Ferlosio 90
Para evitar el oportunismo inherente a los obituarios, nada mejor que celebrar a los vivos mientras viven. Por eso está bien que el Ministerio de Educación y Cultura rinda homenaje hoy, cuando cumple noventa años, a Rafael Sánchez Ferlosio. Y ojalá que, a diferencia de lo que sucedió en Alcalá cuando recibió el Premio Cervantes, el augusto plumífero no tenga que pedir educadamente a la tuna que no le cante nada.
Para evitar el oportunismo inherente a los obituarios, nada mejor que celebrar a los vivos mientras viven. Por eso está bien que el Ministerio de Educación y Cultura rinda homenaje hoy, cuando cumple noventa años, a Rafael Sánchez Ferlosio. Y ojalá que, a diferencia de lo que sucedió en Alcalá cuando recibió el Premio Cervantes, el augusto plumífero no tenga que pedir educadamente a la tuna que no le cante nada. También va a publicarse, según parece, una biografía que no cuenta con su aprobación. Es natural: la vida de Sánchez Ferlosio está en sus obras, en una trayectoria admirable menos por sus actos que por sus palabras y expresión, toda ella, de una dedicación vocacional al estudio. Grafómano y erudito, se diría que la edad ha convertido a Ferlosio en un tótem, un sacerdote del pensamiento uniformado con bata y pantuflas. Pero se trata de una impresión creada por el periodismo, que insiste en ir a molestarle a casa para que diga que no ha leído nunca a Proust o que la humanidad presenta cada vez peor cara. A eso responden alarmados algunos tuiteros, blandiendo estadísticas del Banco Mundial: pasatiempos de la era digital.
Ciertamente, los años y las lecturas llevan al lector más entusiasta -y en mi generación somos muchos- a elevar algunas enmiendas parciales a su vasta obra. Uno advierte su excesiva dependencia de Adorno y Benjamin y Weber, por ejemplo, o repara en que sus escritos políticos son a menudo los de un moralista. Pero nada empece el disfrute de su escritura sinuosa, ni de sus distintos registros: el novelista, el aforista, el ensayista. Si Manuel Vicent dijo una vez que Ferlosio es el hombre que más sabe de cosas que no interesan a nadie, podríamos matizar que es él quien las hace interesantes gracias a la pura potencia de su pensamiento. Interesantes, además de divertidas: el humor de Ferlosio es un rasgo que suele pasarse por alto, pero que refulge en pasajes como aquel en que, tras describir las atrocidades cometidas a lo largo de la historia en nombre del progreso, anuncia la llegada de Hegel a la hoguera donde conversan San Agustín y Menéndez Pidal.
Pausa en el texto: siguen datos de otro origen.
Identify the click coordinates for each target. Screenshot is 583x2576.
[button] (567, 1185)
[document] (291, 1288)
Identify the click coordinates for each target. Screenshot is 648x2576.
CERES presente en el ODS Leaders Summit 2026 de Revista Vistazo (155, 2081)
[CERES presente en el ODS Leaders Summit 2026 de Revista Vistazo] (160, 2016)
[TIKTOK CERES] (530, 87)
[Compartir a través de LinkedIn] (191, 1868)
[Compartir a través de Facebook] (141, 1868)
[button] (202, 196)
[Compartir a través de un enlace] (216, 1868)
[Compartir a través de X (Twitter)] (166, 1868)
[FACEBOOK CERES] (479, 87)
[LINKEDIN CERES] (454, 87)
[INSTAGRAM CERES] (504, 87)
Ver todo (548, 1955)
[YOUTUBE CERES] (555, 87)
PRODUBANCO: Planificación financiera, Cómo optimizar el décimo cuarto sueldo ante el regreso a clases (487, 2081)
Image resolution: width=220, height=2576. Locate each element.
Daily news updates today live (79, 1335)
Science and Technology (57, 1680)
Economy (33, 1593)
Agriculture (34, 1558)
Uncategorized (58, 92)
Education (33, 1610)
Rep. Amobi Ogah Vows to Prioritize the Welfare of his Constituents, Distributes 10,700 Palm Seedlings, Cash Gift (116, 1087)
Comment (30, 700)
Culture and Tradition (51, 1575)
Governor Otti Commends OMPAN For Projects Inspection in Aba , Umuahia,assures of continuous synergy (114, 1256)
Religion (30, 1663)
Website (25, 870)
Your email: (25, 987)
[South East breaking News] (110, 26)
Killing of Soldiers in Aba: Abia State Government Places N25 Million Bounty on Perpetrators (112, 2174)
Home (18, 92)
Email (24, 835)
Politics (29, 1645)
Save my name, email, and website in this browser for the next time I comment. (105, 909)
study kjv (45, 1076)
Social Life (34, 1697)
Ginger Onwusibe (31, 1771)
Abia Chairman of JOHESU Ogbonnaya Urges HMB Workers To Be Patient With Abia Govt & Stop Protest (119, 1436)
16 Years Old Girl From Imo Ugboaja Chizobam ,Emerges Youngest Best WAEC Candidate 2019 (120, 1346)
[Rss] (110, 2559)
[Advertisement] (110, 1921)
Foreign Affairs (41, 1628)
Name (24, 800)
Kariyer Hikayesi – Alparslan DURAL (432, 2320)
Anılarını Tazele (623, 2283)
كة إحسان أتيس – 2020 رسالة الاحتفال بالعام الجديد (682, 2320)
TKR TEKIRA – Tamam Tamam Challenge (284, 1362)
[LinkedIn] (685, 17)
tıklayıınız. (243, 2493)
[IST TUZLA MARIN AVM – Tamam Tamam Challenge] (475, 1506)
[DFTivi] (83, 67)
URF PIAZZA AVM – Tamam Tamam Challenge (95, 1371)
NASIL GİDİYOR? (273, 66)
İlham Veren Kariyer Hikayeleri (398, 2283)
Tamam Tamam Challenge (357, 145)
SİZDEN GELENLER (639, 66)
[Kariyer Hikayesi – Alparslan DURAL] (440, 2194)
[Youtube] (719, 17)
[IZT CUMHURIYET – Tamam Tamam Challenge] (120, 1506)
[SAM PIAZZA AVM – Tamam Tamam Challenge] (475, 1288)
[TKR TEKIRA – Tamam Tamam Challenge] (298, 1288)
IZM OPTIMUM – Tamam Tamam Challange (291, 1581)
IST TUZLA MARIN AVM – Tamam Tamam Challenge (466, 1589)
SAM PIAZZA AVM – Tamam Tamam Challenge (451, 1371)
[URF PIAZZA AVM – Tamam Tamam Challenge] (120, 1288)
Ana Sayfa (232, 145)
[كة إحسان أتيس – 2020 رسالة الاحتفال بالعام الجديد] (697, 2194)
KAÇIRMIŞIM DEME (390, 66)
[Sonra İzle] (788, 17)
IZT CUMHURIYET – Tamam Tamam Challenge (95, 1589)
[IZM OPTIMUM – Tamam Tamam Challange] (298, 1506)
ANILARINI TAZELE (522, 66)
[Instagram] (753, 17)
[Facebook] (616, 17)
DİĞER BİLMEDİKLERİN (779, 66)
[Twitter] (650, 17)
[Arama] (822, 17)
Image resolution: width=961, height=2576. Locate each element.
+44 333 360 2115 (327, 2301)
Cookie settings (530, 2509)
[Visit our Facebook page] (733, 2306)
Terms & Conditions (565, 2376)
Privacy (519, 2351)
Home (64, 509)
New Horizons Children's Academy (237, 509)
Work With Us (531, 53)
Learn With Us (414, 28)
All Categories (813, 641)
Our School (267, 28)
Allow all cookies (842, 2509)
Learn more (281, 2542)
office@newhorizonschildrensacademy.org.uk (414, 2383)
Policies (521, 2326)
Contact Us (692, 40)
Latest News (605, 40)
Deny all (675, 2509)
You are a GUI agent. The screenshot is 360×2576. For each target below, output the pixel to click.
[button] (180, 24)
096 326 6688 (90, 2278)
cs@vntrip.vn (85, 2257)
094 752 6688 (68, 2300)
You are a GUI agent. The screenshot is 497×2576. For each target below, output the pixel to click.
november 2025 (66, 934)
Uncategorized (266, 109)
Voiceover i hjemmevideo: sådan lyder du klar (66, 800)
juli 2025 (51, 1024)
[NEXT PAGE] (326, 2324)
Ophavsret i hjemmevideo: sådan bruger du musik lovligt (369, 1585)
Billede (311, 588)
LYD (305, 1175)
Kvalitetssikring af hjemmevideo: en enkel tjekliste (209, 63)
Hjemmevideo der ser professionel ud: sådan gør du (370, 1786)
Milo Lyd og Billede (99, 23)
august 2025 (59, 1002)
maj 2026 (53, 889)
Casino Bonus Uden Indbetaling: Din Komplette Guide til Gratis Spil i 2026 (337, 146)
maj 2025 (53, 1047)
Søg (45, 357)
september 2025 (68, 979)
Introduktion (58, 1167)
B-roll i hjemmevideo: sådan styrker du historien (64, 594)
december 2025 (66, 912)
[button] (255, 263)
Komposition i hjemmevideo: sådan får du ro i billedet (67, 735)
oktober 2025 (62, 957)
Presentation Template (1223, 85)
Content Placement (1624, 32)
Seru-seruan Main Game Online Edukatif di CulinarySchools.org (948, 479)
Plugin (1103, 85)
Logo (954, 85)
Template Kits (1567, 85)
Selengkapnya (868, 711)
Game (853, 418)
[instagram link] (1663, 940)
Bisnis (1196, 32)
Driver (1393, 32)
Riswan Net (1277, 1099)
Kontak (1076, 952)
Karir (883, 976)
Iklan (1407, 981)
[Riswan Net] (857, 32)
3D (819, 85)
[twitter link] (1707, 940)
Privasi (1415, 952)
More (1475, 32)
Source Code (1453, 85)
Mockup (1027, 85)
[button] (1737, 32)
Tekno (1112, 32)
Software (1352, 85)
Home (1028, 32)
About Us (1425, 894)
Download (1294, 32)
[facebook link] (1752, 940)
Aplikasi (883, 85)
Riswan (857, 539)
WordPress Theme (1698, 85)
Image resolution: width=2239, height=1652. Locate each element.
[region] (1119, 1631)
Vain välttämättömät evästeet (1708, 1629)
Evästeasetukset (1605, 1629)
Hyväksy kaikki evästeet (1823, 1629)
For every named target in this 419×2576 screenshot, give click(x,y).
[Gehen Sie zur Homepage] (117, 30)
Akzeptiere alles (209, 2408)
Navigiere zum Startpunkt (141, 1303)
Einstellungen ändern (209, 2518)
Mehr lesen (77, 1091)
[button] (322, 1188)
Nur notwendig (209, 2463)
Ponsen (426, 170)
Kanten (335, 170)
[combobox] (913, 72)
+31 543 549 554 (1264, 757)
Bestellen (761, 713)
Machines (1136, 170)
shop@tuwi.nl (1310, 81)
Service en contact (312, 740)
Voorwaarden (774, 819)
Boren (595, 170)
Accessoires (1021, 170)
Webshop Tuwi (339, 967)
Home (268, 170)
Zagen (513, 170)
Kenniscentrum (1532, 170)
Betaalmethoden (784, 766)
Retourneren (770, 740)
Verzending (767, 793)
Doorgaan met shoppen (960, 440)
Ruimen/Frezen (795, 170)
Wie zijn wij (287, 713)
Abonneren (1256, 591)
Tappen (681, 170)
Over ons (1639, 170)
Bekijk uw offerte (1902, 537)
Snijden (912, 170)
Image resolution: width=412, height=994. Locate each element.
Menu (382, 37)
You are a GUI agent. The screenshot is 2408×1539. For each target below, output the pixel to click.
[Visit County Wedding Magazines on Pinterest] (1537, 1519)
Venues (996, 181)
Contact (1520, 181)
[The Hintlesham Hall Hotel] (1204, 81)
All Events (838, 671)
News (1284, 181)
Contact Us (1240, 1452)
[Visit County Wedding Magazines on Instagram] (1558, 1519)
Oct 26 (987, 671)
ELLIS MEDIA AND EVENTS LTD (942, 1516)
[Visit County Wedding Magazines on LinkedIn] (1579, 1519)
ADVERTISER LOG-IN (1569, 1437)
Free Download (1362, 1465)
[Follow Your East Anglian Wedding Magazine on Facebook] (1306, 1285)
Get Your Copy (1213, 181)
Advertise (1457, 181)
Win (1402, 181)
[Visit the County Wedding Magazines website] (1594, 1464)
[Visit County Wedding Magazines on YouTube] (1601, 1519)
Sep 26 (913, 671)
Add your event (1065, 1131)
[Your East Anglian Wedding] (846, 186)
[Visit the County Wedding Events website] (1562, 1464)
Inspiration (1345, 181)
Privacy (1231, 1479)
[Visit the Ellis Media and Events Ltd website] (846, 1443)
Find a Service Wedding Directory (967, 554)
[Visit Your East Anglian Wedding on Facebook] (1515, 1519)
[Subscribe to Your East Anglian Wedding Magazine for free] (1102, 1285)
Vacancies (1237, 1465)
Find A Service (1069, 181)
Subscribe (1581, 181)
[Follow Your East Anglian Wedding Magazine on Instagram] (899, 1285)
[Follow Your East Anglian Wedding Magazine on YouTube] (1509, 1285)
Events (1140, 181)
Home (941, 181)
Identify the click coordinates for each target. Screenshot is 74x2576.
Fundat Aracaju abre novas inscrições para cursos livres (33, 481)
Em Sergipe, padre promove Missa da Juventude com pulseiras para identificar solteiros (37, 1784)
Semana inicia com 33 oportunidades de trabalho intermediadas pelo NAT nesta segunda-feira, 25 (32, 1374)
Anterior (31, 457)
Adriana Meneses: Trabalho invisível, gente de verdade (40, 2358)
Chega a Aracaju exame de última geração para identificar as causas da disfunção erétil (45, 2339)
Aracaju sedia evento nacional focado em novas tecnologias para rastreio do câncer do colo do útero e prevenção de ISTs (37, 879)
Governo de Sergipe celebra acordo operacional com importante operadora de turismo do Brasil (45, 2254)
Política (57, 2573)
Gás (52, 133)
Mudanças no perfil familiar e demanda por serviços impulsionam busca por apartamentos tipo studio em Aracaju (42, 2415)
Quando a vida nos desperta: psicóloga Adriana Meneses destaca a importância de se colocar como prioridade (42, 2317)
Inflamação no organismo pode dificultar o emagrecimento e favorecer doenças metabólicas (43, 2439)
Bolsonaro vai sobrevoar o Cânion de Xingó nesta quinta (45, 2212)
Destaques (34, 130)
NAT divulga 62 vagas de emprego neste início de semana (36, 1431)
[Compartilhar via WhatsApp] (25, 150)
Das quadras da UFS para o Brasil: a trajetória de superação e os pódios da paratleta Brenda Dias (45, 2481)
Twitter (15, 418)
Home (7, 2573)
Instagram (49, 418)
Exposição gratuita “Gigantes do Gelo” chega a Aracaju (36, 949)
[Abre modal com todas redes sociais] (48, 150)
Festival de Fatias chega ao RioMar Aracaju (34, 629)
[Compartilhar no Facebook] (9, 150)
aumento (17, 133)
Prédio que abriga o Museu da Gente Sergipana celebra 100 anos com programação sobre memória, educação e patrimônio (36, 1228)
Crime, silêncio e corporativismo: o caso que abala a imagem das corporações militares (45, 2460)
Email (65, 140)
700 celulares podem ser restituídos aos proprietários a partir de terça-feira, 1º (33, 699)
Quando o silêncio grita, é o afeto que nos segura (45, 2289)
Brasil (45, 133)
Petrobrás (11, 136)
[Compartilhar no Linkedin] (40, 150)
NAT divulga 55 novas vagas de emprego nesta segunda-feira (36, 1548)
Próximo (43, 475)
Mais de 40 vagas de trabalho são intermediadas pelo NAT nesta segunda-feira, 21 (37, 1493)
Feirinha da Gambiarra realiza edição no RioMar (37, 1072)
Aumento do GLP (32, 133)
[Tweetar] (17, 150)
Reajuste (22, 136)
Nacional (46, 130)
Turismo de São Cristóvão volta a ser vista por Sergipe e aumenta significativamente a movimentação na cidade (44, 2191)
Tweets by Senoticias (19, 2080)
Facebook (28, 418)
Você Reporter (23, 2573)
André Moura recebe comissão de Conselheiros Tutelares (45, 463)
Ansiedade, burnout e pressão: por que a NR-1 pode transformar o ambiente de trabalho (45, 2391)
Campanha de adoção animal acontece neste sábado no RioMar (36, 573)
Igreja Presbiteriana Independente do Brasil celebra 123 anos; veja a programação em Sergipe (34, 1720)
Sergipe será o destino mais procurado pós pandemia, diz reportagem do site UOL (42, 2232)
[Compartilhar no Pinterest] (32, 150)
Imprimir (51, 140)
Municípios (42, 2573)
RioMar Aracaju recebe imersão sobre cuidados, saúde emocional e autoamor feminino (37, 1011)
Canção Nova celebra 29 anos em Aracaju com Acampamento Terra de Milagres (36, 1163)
O, ya que estamos en fechas entrañables, en el villancico donde canta al Niño Negativo: «nadie, nunca, nada, no».
De su vida sabemos lo que nos ha contado en un maravilloso texto autobiográfico y lo que dice esa corbata negra que lleva desde hace más de treinta años; a mí me basta. Lo demás está en sus libros, o en el silencio que media entre ellos: en los casi veinte años que separan El Jarama, novela de su consagración, de Las semanas del jardín, formidable ensayo con el que reapareció tras renegar -o casi- de la ficción. Y si algo ha caracterizado a nuestro hombre, desde entonces, es su emancipación psicológica del público: Ferlosio ha ido donde sus intereses y su pensamiento lo llevaban, ya fueran las crónicas indianas, la conscripción militar obligatoria o los informes del doctor Jean Itard sobre el niño feral hallado en un bosque de Aveyron a finales del siglo XVIII. Todo ello sin abandonar nunca su interés central por la lengua y el lenguaje: por lo que dice de nosotros y por lo que hacemos cuando la usamos. Esa libertad -libertad de un pesimista para quien la humanidad constituye una «interesante aunque desagradable curiosidad zoológica»- es acaso su última enseñanza. Ahora que estamos todos pendientes de los demás, él nunca ha estado pendiente de nadie. Y por eso ha logrado ser más interesante que muchos. Tenga un feliz cumpleaños.